● WORK TO BE COMPLETED
Repeat the data that follows verbatim. Images are not part of the copy.

____ DATASET RECORDS

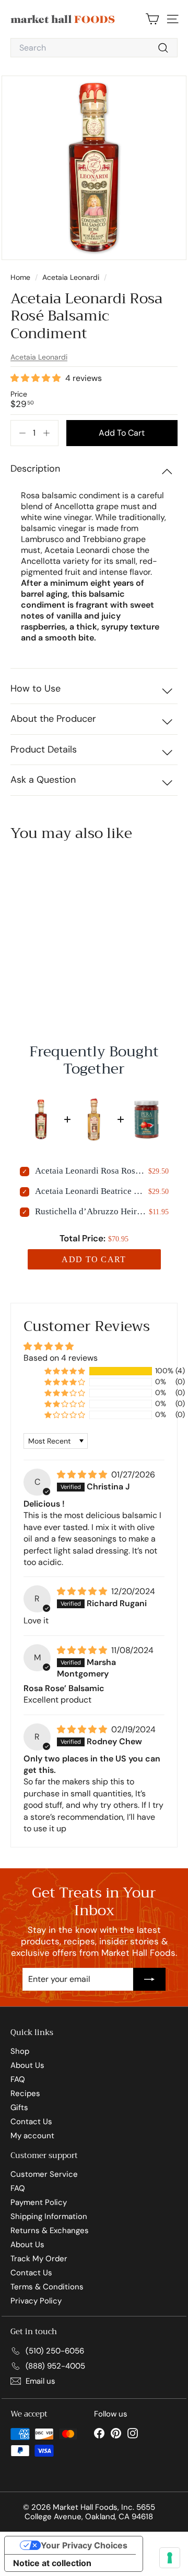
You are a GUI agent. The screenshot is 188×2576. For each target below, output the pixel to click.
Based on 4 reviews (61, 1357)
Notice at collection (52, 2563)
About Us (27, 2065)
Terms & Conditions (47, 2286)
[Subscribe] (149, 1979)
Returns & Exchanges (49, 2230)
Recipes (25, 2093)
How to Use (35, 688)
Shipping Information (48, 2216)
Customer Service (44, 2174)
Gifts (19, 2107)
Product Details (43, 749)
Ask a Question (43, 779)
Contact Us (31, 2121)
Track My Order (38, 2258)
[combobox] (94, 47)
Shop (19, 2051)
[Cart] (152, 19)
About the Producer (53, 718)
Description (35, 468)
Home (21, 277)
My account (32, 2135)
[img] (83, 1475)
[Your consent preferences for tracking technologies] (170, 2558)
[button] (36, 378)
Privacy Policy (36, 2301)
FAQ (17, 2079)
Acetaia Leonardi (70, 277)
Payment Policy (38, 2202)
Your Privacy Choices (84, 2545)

________

● THE ANSWER
You are a GUI agent. The screenshot is 188×2576. For each target below, output the pixel to click.
Based on 4 reviews (61, 1357)
Notice at collection (52, 2563)
About Us (27, 2065)
Terms & Conditions (47, 2286)
[Subscribe] (149, 1979)
Returns & Exchanges (49, 2230)
Recipes (25, 2093)
How to Use (35, 688)
Shipping Information (48, 2216)
Customer Service (44, 2174)
Gifts (19, 2107)
Product Details (43, 749)
Ask a Question (43, 779)
Contact Us (31, 2121)
Track My Order (38, 2258)
[combobox] (94, 47)
Shop (19, 2051)
[Cart] (152, 19)
About the Producer (53, 718)
Description (35, 468)
Home (21, 277)
My account (32, 2135)
[img] (83, 1475)
[Your consent preferences for tracking technologies] (170, 2558)
[button] (36, 378)
Privacy Policy (36, 2301)
FAQ (17, 2079)
Acetaia Leonardi (70, 277)
Payment Policy (38, 2202)
Your Privacy Choices (84, 2545)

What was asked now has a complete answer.